> Assigned task
Output the entries in full and verbatim, pictures omitted.

*** Data for this task ***

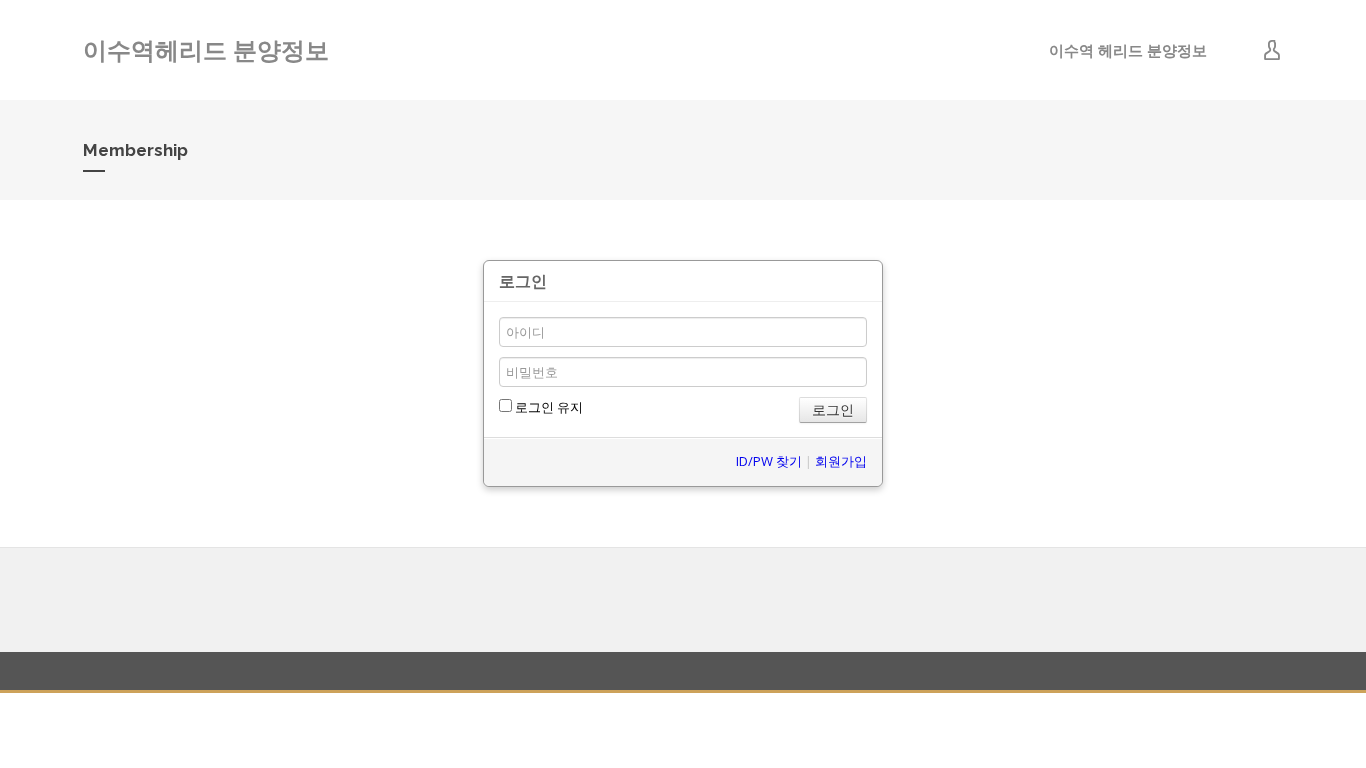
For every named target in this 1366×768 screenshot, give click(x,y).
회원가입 (841, 461)
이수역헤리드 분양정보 (206, 49)
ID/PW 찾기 (769, 461)
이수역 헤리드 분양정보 (1128, 50)
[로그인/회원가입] (1272, 50)
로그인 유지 (547, 407)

*** End of Data for this task ***

> Response
For every named target in this 1366×768 screenshot, give click(x,y).
회원가입 (841, 461)
이수역헤리드 분양정보 (206, 49)
ID/PW 찾기 (769, 461)
이수역 헤리드 분양정보 (1128, 50)
[로그인/회원가입] (1272, 50)
로그인 유지 (547, 407)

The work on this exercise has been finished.